P&S Journal: Winter 1997, Vol.17, No.1
Improving Diagnostic Tests
A new procedure that amplifies immunohistochemical tests used to detect cancer and infectious diseases markedly enhances the sensitivity of such tests while significantly reducing their cost. The amplification strategy, for which a patent application has been filed, was developed jointly by Drs. Bernard F. Erlanger, professor emeritus of microbiology; Bi-Xing Chen, staff associate in microbiology; and Matthias J. Szabolcs, assistant professor of clinical pathology. Their collaborative study appeared in the Journal of Histochemistry and Cytochemistry.

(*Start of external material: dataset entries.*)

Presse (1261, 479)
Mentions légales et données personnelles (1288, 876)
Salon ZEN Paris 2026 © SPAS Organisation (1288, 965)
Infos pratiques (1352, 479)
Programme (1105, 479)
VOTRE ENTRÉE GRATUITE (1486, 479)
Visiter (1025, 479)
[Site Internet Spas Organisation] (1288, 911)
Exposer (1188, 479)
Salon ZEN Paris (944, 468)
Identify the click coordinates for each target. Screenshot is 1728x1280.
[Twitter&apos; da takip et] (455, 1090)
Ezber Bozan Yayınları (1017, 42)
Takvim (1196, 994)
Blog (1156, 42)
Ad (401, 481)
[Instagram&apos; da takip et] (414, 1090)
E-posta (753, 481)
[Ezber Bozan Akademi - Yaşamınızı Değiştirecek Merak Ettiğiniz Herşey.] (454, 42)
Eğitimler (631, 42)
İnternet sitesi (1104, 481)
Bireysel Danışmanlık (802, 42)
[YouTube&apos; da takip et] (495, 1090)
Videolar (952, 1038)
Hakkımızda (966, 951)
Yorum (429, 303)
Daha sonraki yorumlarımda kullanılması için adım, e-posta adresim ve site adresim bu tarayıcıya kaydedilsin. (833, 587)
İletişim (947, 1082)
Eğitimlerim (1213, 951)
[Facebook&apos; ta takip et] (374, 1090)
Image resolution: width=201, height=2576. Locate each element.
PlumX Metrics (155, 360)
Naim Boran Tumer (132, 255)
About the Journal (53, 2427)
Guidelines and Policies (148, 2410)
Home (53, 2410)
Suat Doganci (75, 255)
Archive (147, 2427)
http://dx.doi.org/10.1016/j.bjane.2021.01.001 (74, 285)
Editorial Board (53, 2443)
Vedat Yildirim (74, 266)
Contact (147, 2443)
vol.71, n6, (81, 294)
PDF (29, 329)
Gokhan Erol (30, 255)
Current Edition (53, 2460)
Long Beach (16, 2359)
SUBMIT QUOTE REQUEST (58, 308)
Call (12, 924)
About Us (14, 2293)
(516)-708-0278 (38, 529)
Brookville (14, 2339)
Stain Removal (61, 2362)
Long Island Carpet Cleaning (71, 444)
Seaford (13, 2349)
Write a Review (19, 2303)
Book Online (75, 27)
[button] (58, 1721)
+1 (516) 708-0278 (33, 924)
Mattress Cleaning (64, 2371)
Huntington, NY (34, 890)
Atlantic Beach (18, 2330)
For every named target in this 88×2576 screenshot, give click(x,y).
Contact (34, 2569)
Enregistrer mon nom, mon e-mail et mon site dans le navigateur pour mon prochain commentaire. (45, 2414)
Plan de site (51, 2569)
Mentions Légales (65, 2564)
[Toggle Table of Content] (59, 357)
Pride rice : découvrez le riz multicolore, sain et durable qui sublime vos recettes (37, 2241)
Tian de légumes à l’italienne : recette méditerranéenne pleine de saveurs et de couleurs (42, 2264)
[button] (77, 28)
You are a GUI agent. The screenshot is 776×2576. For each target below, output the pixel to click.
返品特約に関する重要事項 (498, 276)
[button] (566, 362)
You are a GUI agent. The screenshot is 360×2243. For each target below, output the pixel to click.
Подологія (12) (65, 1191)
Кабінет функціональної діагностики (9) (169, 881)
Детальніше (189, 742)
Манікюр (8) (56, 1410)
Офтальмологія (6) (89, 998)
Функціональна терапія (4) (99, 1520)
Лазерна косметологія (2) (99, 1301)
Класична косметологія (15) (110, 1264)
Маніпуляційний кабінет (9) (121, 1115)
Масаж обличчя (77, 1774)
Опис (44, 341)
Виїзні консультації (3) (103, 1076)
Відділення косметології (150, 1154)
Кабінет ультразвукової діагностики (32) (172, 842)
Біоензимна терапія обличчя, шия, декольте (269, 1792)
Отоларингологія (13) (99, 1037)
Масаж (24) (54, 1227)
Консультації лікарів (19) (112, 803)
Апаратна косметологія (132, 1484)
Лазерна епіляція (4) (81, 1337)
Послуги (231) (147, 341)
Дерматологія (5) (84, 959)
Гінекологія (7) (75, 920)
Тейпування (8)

Drs. Erlanger and Szabolcs added a new twist to standard immunohistochemical procedures, which use marker-specific antibodies to identify proteins in cancerous cells or infectious agents. Those antibodies are known as primary antibodies. In order to detect whether the primary antibodies are bound to the targeted antigens, the primary antibodies are linked to either an enzyme or secondary antibodies that are linked to enzymes. Horseradish peroxidase is one commonly used enzyme.
In a typical immunohistochemical procedure, the primary antibody is added first, followed by the secondary antibody conjugated to the enzyme. Unbound secondary antibody is removed by washing. The presence of antibody-enzyme complex is then visualized by adding an enzyme substrate (for instance 3,3'-diaminobenzidine, or DAB, for peroxidase) which is converted into a pigmented insoluble product (DAB polymer), which is visible under the microscope. The brown DAB polymer is a signal to the pathologist that cancerous cells or infectious agents are present in the sample.
The innovation developed by the researchers increases the amount of pigment produced while also reducing the amount of primary antibodies that must be used in the test. Primary antibodies are expensive, costing as much as $400 per milliliter.
The researchers add another step to the procedure: They add antibodies specifically prepared to react with DAB polymer. Because one enzyme can "turn over" huge amounts of substrate, this additional step amplifies the results. For example, one molecule of enzyme might produce 1,000 molecules of end product (DAB polymer), which is then recognized by the anti-end-product antibody.
In trial procedures, Dr. Szabolcs has obtained as much as a 50-fold amplification, making possible a corresponding reduction in the amounts of primary antibodies used. This means that in some cases, pathologists will be able to reduce the amount of primary antibodies by up to 95 percent.
In addition, the amplification procedure is more sensitive to the presence of markers of infectious diseases or neoplastic cells and, for example, is able to pick out a few cancerous cells in a sample that, in the absence of amplification, would be missed. The procedure produces few false positive results and is easily used in automated testing systems found in most pathology labs.
Drs. Erlanger, Chen, and Szabolcs are now working on a similar system for tests to detect gene markers on chromosomes. In this case, antibodies have been raised to the product of the action of alkaline phosphatase on tetrazolium substrate.